Springfield officials spent most of the $ 2.4 million the city received for the emergency operations center, Bell said. Just over $ 1 million was used to pay employees whose tasks have become “primarily dedicated to COVID-19,” according to data provided by the city via email and at the request of public records.

The second largest portion – $ 619,000 – went to “telecommuting capabilities,” such as updating the A / V system. Two other big chunks went to deal with homelessness and small business grants – about $ 243,000 and nearly $ 270,000, respectively.
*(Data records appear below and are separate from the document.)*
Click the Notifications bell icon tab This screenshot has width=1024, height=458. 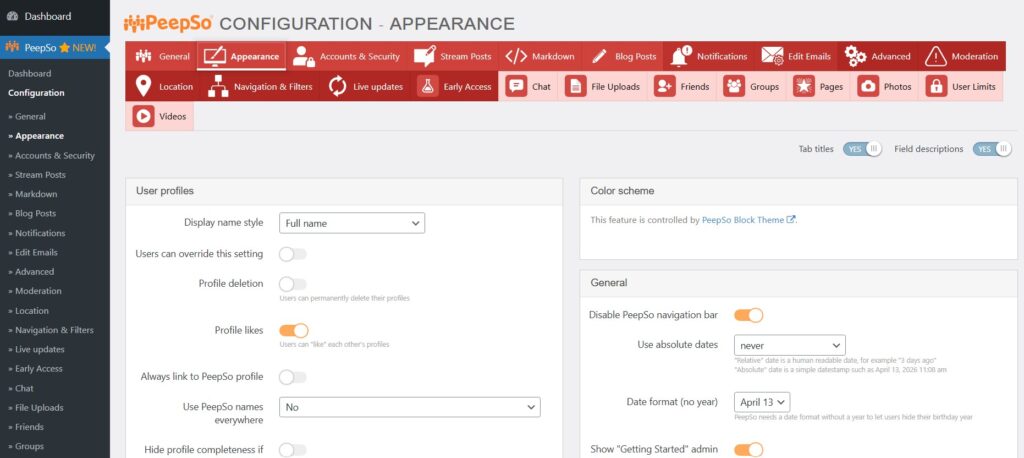(682, 56)
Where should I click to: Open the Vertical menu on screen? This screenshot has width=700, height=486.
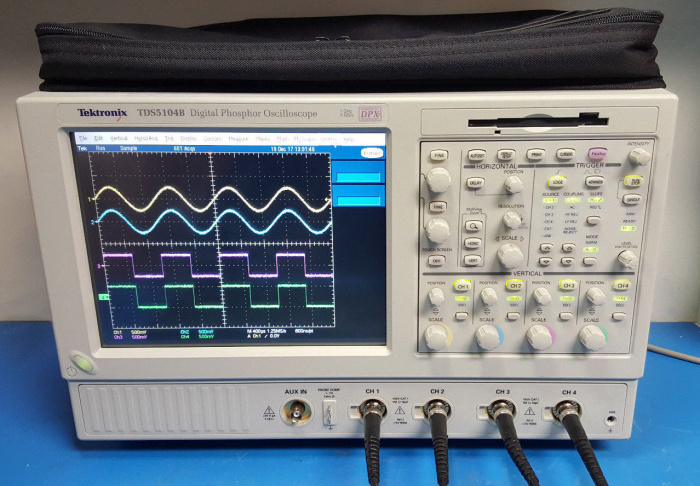118,137
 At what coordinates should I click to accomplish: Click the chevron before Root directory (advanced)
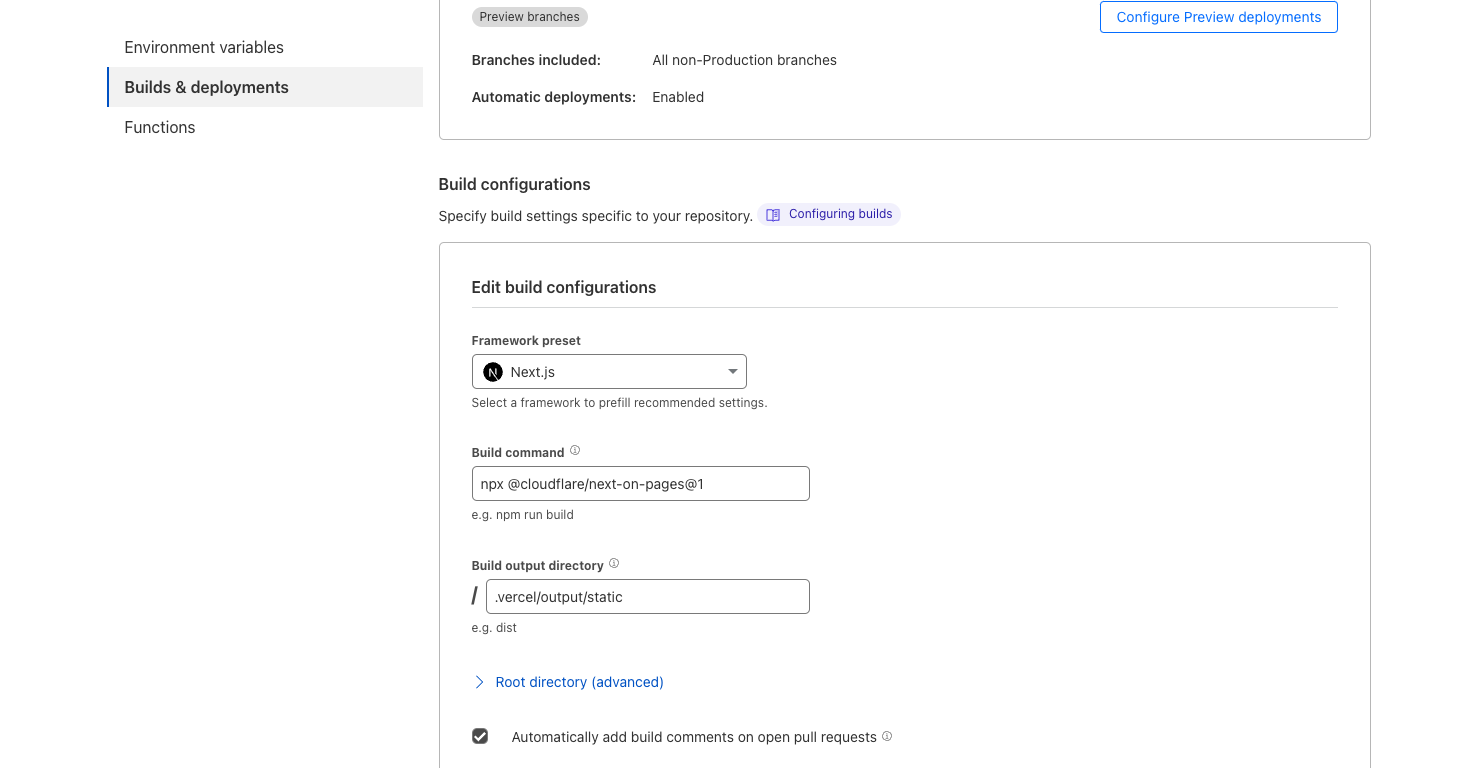(x=480, y=681)
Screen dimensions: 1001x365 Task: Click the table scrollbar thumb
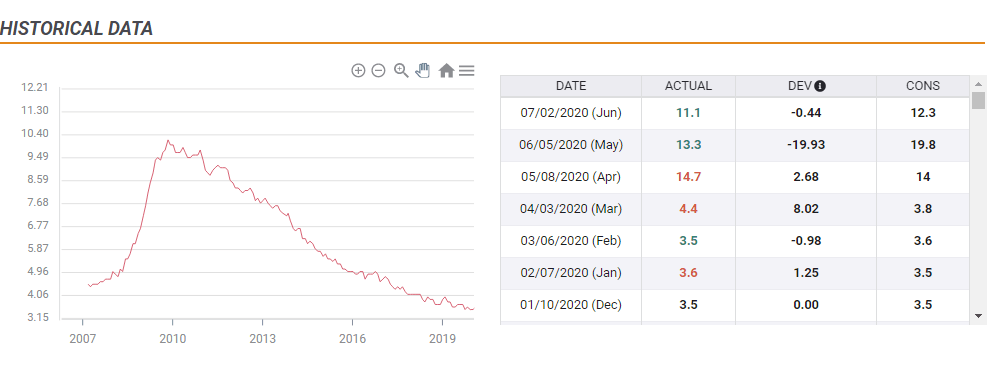(978, 100)
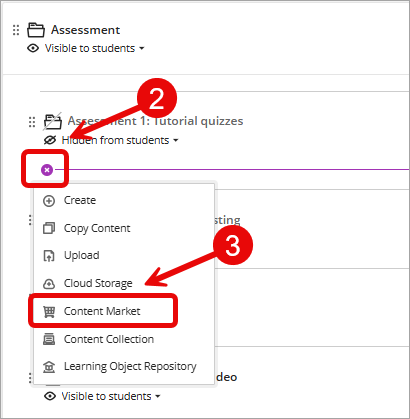Open the bottom Visible to students dropdown arrow
Viewport: 410px width, 419px height.
pos(158,397)
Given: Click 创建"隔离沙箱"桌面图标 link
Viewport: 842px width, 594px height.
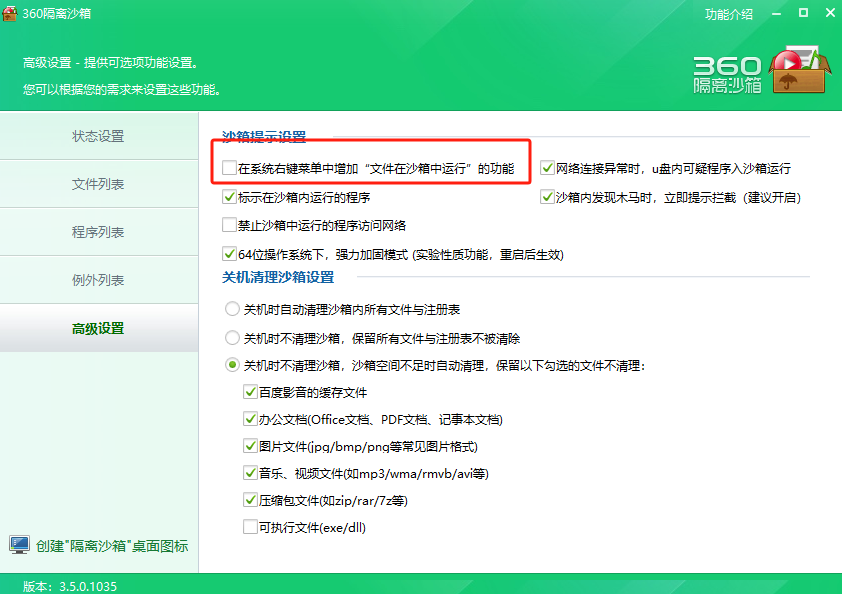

Springfield has taken a “very conservative approach” when interpreting federal guidelines on how to spend federal dollars, Bell said, choosing to spend only on things directly related to the pandemic. The guidelines have become clearer over time, he said, but they never became “totally clear”.

The money the city got from the reimbursement was not enough to “fill the hole created by the pandemic,” he said.

The pandemic has caused a shortfall of more than $ 4.4 million, Bell said, from losses in tourism taxes and other sources to lower revenue from fees.

Even if there had been a “windfall,” he added, it would not have solved the city’s long-term revenue problems. That might have prolonged the day the city hits an unhealthy reserve level, he said, but Springfield still has a structural deficit.

“It saves us a little more time to find lasting solutions to our structural imbalance,” Bell said.